(Source: St. Louis Post-Dispatch)

By Kevin Crowe, St. Louis Post-Dispatch
Oct. 29--A few small puddles of water remained on the concrete floor of the basement when Rosalind Billingsly moved into a one-story house on Rothwell Heights Lane in Olivette in 1997. She said she thought they were remnants of a last-minute cleanup by the previous tenant.
But Billingsly learned with the first heavy rain that the puddles were not a good sign. Sewage backed up through the drain in her basement, submerging clothes, bicycles and her children's toys.
"Even light rains would cause the water to back up into the basement," Billingsly said.
Through 2008, Billingsly's basement flooded more than twice a year on average. The floods resulted in 21 claims for damaged property and $36,000 in payments from Metropolitan St. Louis Sewer District. (Two claims were filed for the property before Billingsly moved in.)
In the last decade, her neighbors on Rothwell Heights filed dozens of claims and received more than $100,000 in payments from MSD.
Systemwide in the last 10 years, MSD has paid out $31 million on more than 10,000 claims for property damaged because of blocked mains and an overtaxed system.

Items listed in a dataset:
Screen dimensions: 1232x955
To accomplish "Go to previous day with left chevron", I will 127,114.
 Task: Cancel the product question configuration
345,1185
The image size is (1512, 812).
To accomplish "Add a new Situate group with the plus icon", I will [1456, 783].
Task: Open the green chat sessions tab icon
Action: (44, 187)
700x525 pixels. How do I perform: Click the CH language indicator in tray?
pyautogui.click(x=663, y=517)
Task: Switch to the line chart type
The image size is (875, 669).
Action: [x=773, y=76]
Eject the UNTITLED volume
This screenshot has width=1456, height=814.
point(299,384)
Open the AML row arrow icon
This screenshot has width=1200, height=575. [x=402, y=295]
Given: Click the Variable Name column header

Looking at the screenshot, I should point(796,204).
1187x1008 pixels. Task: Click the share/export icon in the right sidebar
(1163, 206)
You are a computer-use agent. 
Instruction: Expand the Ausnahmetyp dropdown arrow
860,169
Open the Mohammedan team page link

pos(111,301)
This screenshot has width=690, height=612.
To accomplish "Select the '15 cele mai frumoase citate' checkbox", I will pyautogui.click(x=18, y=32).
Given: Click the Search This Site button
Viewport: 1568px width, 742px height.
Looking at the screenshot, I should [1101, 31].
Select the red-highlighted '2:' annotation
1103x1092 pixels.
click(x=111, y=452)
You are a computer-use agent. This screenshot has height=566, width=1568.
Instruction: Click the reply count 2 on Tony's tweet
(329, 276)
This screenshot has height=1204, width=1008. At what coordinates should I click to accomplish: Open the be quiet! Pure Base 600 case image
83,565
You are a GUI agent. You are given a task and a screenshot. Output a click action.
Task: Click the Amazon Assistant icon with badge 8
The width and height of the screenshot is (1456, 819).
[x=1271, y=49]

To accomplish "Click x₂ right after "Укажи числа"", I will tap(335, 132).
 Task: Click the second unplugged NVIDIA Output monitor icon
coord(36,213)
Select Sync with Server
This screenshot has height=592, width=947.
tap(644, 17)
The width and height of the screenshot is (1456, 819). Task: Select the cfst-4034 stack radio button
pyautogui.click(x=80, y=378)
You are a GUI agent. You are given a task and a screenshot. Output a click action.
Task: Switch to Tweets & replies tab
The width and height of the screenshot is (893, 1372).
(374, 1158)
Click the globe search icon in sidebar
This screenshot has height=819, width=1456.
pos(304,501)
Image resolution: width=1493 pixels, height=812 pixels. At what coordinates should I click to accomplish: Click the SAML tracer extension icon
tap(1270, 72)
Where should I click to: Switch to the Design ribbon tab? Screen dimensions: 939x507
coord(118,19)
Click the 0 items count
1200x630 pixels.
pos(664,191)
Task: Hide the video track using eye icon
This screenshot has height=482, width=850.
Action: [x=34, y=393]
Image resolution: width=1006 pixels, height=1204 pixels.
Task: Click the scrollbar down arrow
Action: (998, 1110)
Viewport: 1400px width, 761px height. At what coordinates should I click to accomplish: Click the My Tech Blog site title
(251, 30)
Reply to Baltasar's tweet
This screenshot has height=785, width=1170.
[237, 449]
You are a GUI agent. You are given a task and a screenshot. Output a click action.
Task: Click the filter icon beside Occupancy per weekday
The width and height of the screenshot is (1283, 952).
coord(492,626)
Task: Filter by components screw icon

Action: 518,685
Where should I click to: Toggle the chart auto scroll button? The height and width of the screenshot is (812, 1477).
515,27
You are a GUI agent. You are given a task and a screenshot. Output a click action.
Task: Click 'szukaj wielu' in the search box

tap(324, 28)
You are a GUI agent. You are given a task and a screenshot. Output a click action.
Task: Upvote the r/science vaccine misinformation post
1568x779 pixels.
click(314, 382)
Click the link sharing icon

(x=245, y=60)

WRITTEN INSTRUCTION A
Answer these questions from the article about sewer backups in Olivette:
(i) In what year did Rosalind Billingsly move into the house on Rothwell Heights Lane?
(ii) Through 2008, how many claims did the floods at her property produce, and how much did MSD pay?
(iii) Systemwide over the last 10 years, how much has MSD paid out, and on about how many claims?
WRITTEN INSTRUCTION B
Write the next few paragraphs of the article about sewer backups in Olivette, picking up after its last sentence.

OUTPUT A
(i) 1997.
(ii) 21 claims and $36,000 in payments.
(iii) $31 million on more than 10,000 claims.

OUTPUT B
Nearly a third of the claims were in connection with one event -- the remnants of Hurricane Ike last year. MSD customers filed more than 3,000 claims, and the district paid more than $3.4 million in damages related to that flooding.
While considered an emergency situation, the storm highlighted some of the maintenance problems MSD has been having with its aging sewer system.
Since its formation in 1954, MSD has taken in more than 79 different sanitation districts in St. Louis County and city, and is responsible for more than 9,600 miles of sewer lines. About 800 miles of sewer lines are more than 80 years old, which is problematic considering MSD estimates the average life of a sewer to be 75 to 100 years, said MSD Executive Director Jeff Theerman.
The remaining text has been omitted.